Summary and Setup

This workshop provides a beginner-friendly overview of machine learning (ML) and common ML methods— including regression, classification, clustering, dimensionality reduction, ensemble methods, and a quick neural-network demo—using Python + scikit-learn. The broad coverage is designed to jump-start your ML journey and point you toward next learning steps.

Prerequisite

Prerequisites

A basic understanding of Python. You will need to know how to write a for loop, if statement, use functions, libraries and perform basic arithmetic. Either of the Software Carpentry Python courses cover sufficient background.

Requirements

Software

You will need a terminal, Python 3.8+, and the ability to create Python virtual environments.

Callout

Installing Python

Python is a popular language for scientific computing and a frequent choice for machine learning as well. To install Python, follow the Beginner’s Guide or head straight to the download page.

Please set up your python environment at least a day in advance of the workshop. If you encounter problems with the installation procedure, ask your workshop organizers via e-mail for assistance so you are ready to go as soon as the workshop begins.

Packages

You will need the MatPlotLib, Pandas, Numpy and OpenCV packages.

Setup

Create a new directory for the workshop, then launch a terminal in it:

BASH

mkdir workshop-ml
cd workshop-ml

Creating a new Virtual Environment

We’ll install the prerequisites in a virtual environment, to prevent them from cluttering up your Python environment and causing conflicts. First, create a new directory and ent

To create a new virtual environment (“venv”) called “intro_ml” for the project, open the terminal (Max/Linux), Git Bash (Windows) or Anacomda Prompt (Windows), and type one of the below OS-specific options:

BASH

python3 -m venv intro_ml # mac/linux
python -m venv intro_ml # windows
Callout

If you’re on Linux and this doesn’t work, you may need to install venv first. Try running sudo apt-get install python3-venv first, then python3 -m venv intro_ml

Activate environment

To activate the environment, run the following OS-specific commands in Terminal (Mac/Linux) or Git Bash (Windows) or Anaconda Prompt (Windows):

Installing your prerequisites

Install the prerequisites:

BASH

pip install numpy pandas matplotlib opencv-python scikit-learn scikit-image seaborn
Caution

Windows Subsystem for Linux

If you’re using WSL, you will also need to pip install the PyQT5 package in your virtual environment.

Callout

Using Juypter Notebooks

Juptyter notebooks are a popular and convenient way of doing exploratory data science. If you’d like to use a notebook for the course, also pip install the jupyter package in your virtual environment.
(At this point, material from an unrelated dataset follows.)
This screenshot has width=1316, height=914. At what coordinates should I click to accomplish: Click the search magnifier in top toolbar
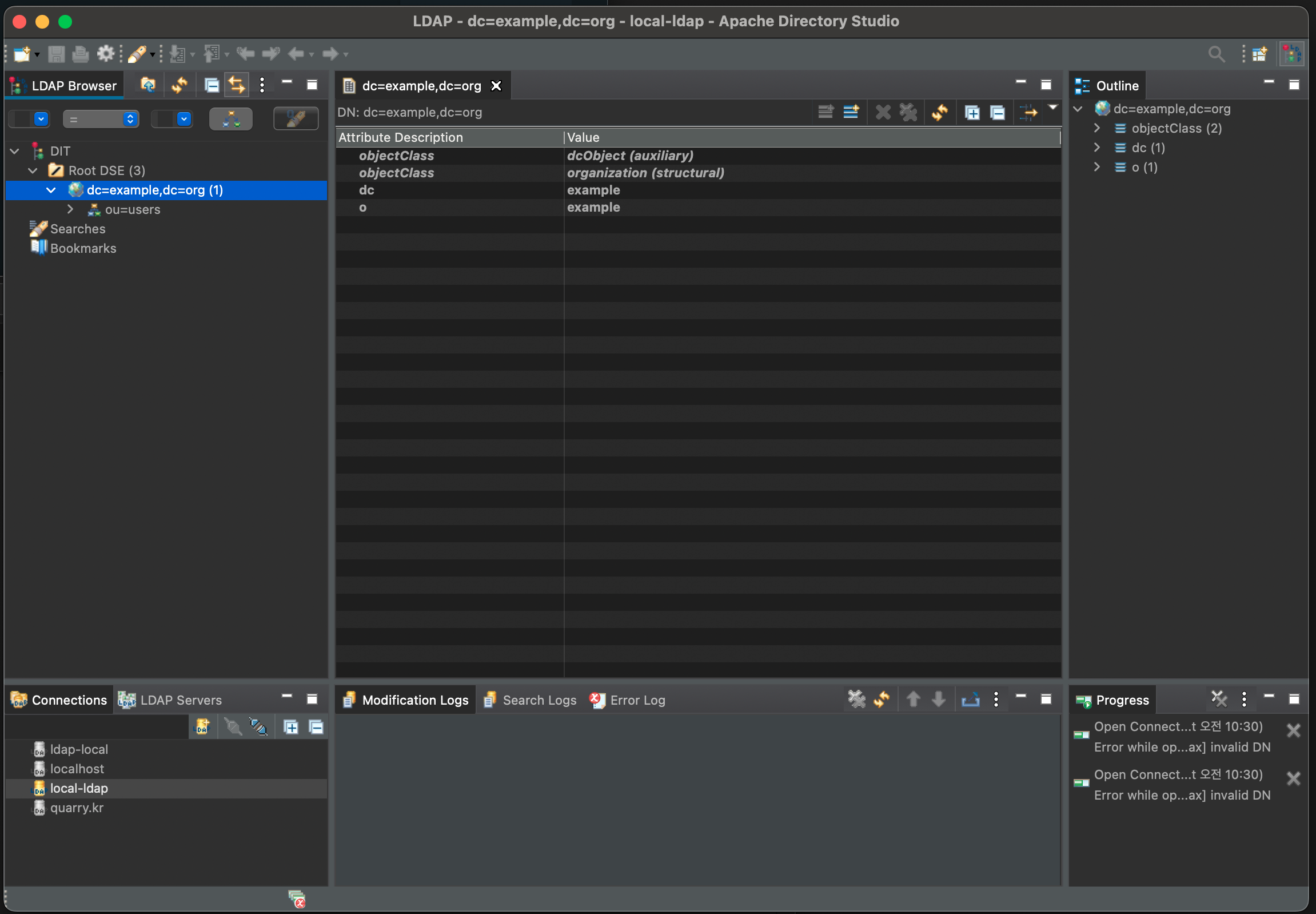click(1217, 54)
Then, you can run Jupyter lab using:

BASH

jupyter lab

You should see an output like:

OUTPUT

To access the server, open this file in a browser:
    file:///home/smangham/.local/share/jupyter/runtime/jpserver-17093-open.html
Or copy and paste one of these URLs:
    http://localhost:8888/lab?token=53f26924ce34afe93f042e7748fcf46975ebbfb21d4dfbbc
    http://127.0.0.1:8888/lab?token=53f26924ce34afe93f042e7748fcf46975ebbfb21d4dfbbc

Follow the instructions, and you should see a launching page that looks something like this: Jupyter landing page The “Notebook” option will allow you to create a Jupyter Notebook.
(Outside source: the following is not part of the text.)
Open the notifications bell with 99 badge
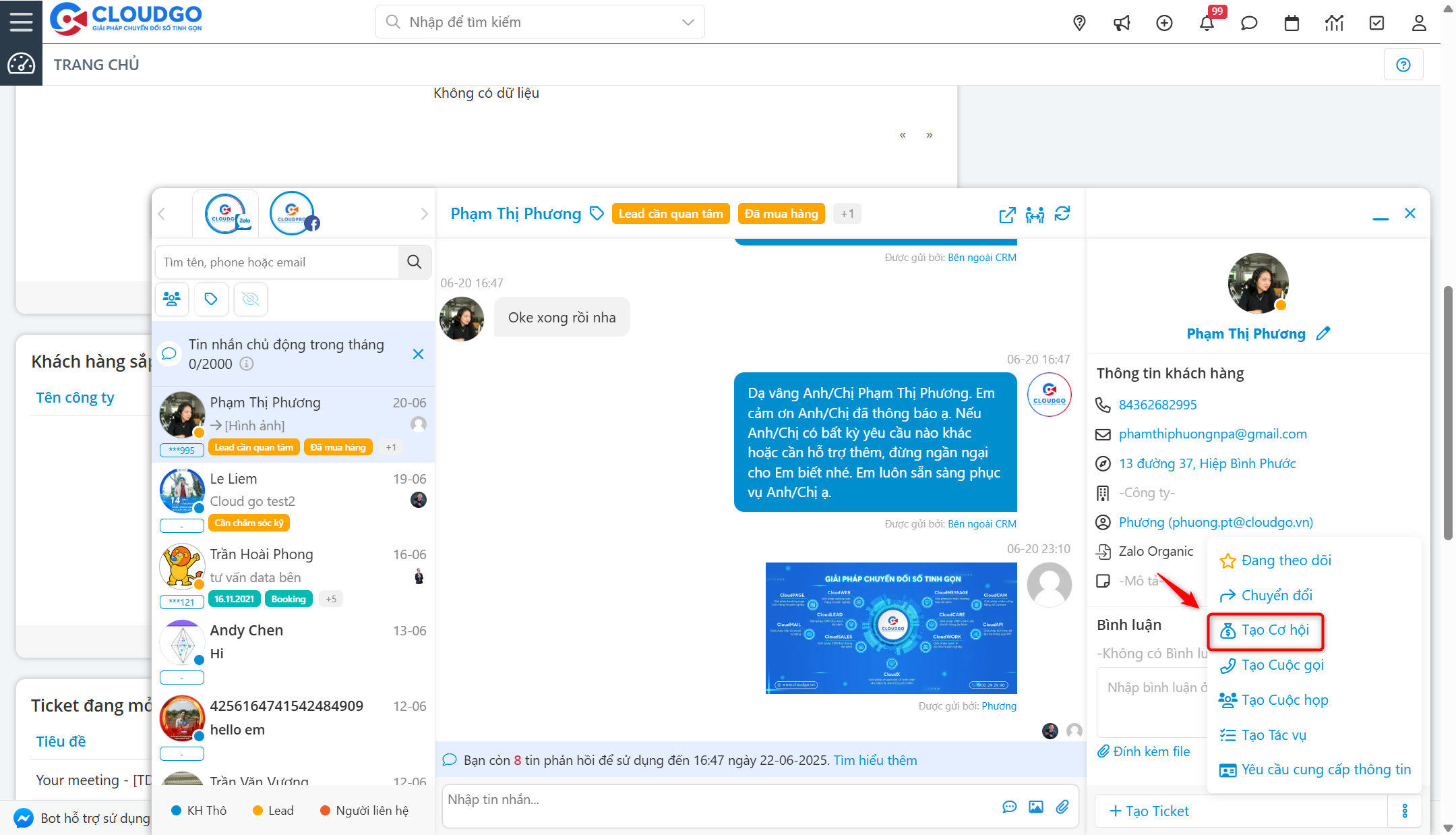This screenshot has width=1456, height=835. click(x=1207, y=23)
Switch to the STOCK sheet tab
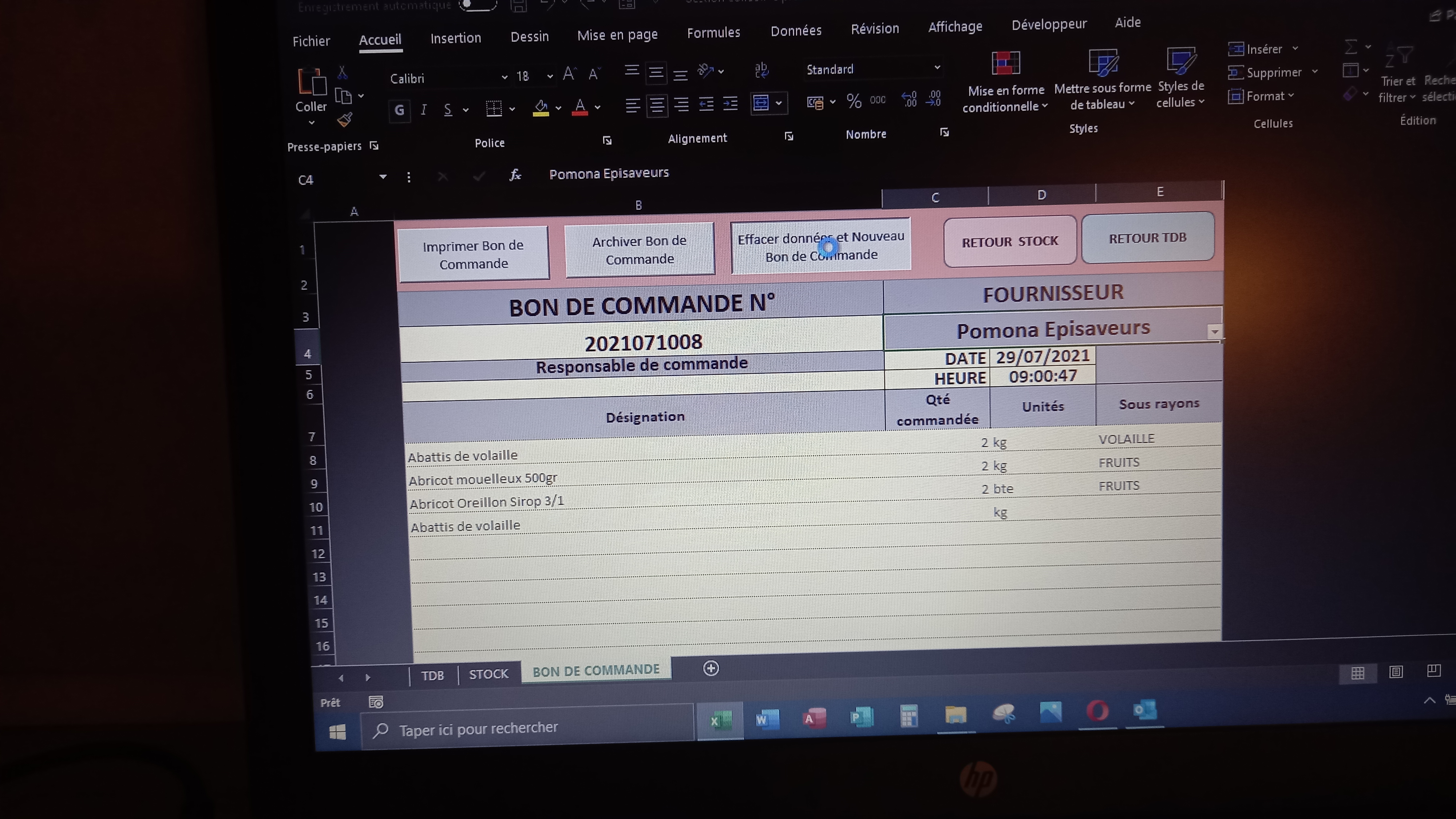This screenshot has height=819, width=1456. click(488, 674)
Deactivating/activating environment

To deactivate your virtual environment, simply run deactivate in your terminal or prompt. If you close the terminal, Git Bash, or Conda Prompt without deactivating, the environment will automatically close as the session ends. Later, you can reactivate the environment using the “Activate environment” instructions above to continue working. If you want to keep coding in the same terminal but no longer need this environment, it’s best to explicitly deactivate it. This ensures that the software installed for this workshop doesn’t interfere with your default Python setup or other projects.

Fallback option: cloud environment

If a local installation does not work for you, it is also possible to run this lesson in Google colab. If you open a jupyter notebook there, the required packages are already pre-installed.